Stacey*, a high school teacher, has worked in four different schools. At each, she has noticed a trend: men rising up the ranks, despite the fact the vast majority of her colleagues have been women. "I didn't notice bias too much in the base-level of classroom teaching," she says, "but it does become obvious the more you get into the hierarchy of a school, even if the principal is female."
Ministry of Education figures back Stacey's claim. While 28 percent of management in education are men, they make up only 26 percent of the teaching workforce as a whole. And although there is an even gender-split among principals, this in itself is disproportionate as it doesn't account for the fact 74 percent of teachers are women.
One example stands out in Stacey's mind: a male colleague who wasn't liked among staff, but who was given a promotion over her on the basis of his years of experience. Neither Stacey not her female colleagues had amassed the same length of service because they had taken time off to have children.
"So many of my female colleagues juggled family responsibilities and work responsibilities, and wouldn't get promoted because they were perceived to be lacking commitment," she says. "I'm not saying men don't have responsibilities, but I think more should be done to acknowledge women's varying roles."
While the "glass ceiling" describes the patriarchal structures blocking women's rise to senior positions in the workplace, the "glass escalator" phenomenon describes the rapid—and disproportionate—promotion of men in female-dominated occupations.
The term was coined by University of Texas sociologist Christine Williams, who in 1995 examined men's experiences in four female-dominated professions: nursing, elementary school teaching, librarianship, and social work. Men, she found, rose in disproportionate numbers to administrative jobs at the top of their professions. In essence, their underrepresentation worked in their favor.
I am extremely marketable because I am a man.
"Many of the men perceived their token status as males in predominantly female occupations as an advantage in hiring and promotions," writes Williams. "I asked an Arizona teacher whether his specialty (elementary special education) was an unusual area for men compared to other areas within education. He said:
'Much more so. I am extremely marketable in special education. That's not why I got into the field. But I am extremely marketable because I am a man.'"
Beyond the 'token male' factor, Williams put this phenomenon down to a variety of reasons, including the stereotypical belief that men are naturally more intelligent and make for better leaders. This leads in turn to higher pay for men, even in occupations where they are the minority.
Rachel Mackintosh, vice president of the New Zealand Council of Trade Unions, says that at the heart of the issue is pay equity: Female-dominated occupations are paid less than their male counterparts because "women's" work is less valued than "men's" work.
"Think of a rest home situation," Mackintosh says. "Someone, generally a woman, might deal with aging people with dementia.

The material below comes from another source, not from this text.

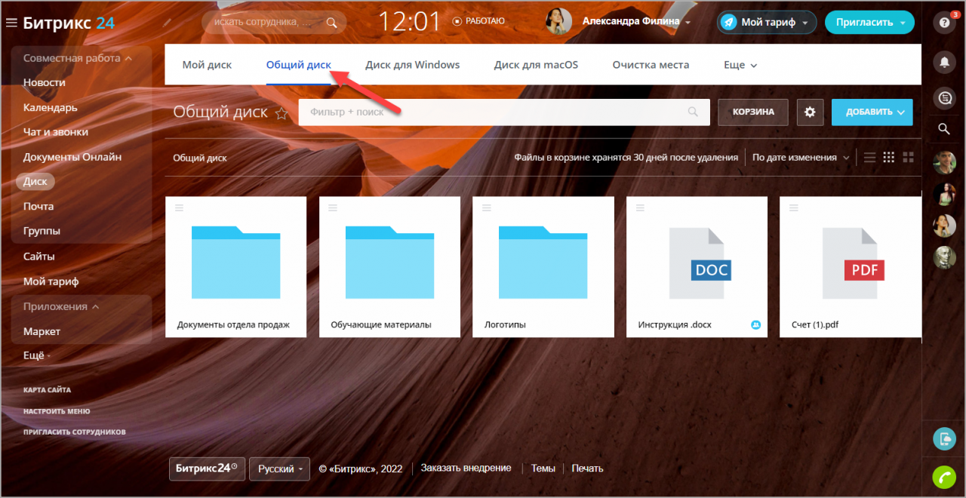Open the mobile cloud app icon
Viewport: 966px width, 498px height.
click(943, 438)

Perhaps that aging person is violent—you have to carry them to the bathroom, clean them. The level of responsibility is not dissimilar to a prison guard, for example, yet the pay difference is huge."
Women-dominated professions are paid poorly because women are deemed by society to be less valuable, says Mackintosh. Men therefore progress faster if they choose to enter these industries; they are advantaged by the structural discrimination that's already at play.

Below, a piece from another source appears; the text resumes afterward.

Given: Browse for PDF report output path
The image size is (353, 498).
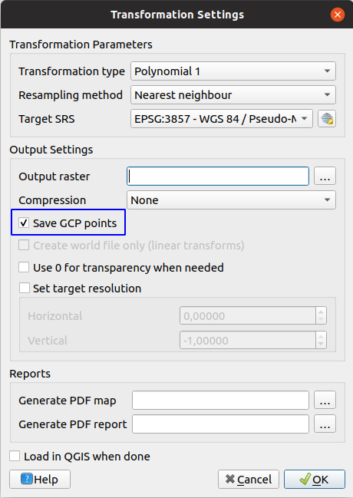Looking at the screenshot, I should tap(325, 424).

Alistair Duncan, spokesperson for E tū union, which represents over 10,000 people working in female-dominated industries such as community support, says poor labor laws and a lack of union representation exacerbate the issue.
"If you don't know what everyone is earning, you're more or less in the dark about what you should be paid," he says. "Couple this with the perception that if a man [demands his worth] he's assertive, but if a woman does the same she is pushy."

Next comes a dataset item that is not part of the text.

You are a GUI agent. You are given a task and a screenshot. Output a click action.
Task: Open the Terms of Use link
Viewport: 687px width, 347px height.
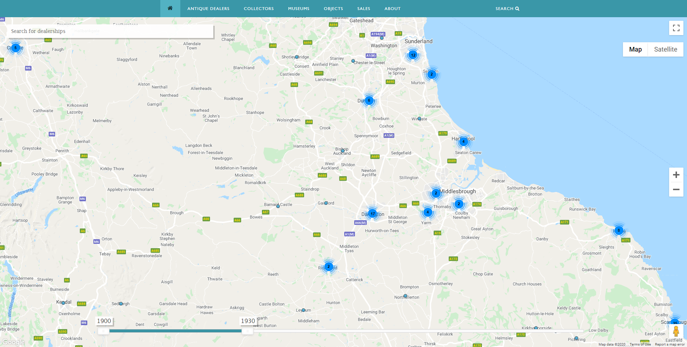tap(640, 344)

Community Law Centre CEO Elizabeth Tennet says the glass escalator phenomenon could be solved by promoting policies that promote equal opportunities for women. Currently, the whole system puts women at a disadvantage, whether it's a lack of transparency around wages, zero childcare allowances, limited or zero parental leave, or the fact people can't take leave if they need to care for sick relatives—a task more often than not left to women.
Taking leave as a caregiver is seen as an interruption or an inconvenience to the workplace, Tennet says. It often results in fewer career advancement opportunities, or puts pressure on women to resign altogether. "If you take leave, you essentially have to re-start from scratch once you re-enter the workplace."
The perception that women "bow out" means men more readily rise to the top in most contexts, Tennet adds. Yet this makes little sense for a functioning society, because "women bring a different perspective regarding decision making. Because diversity better represents society, decisions tend to be more profitable."
The answer is simple, she says. "Those in decision-making roles need to be proactive in promoting discussions about equality and equality of opportunity. "We need to talk about these issues, and the more we recognize there is a problem, the more chance we have in changing these constructs."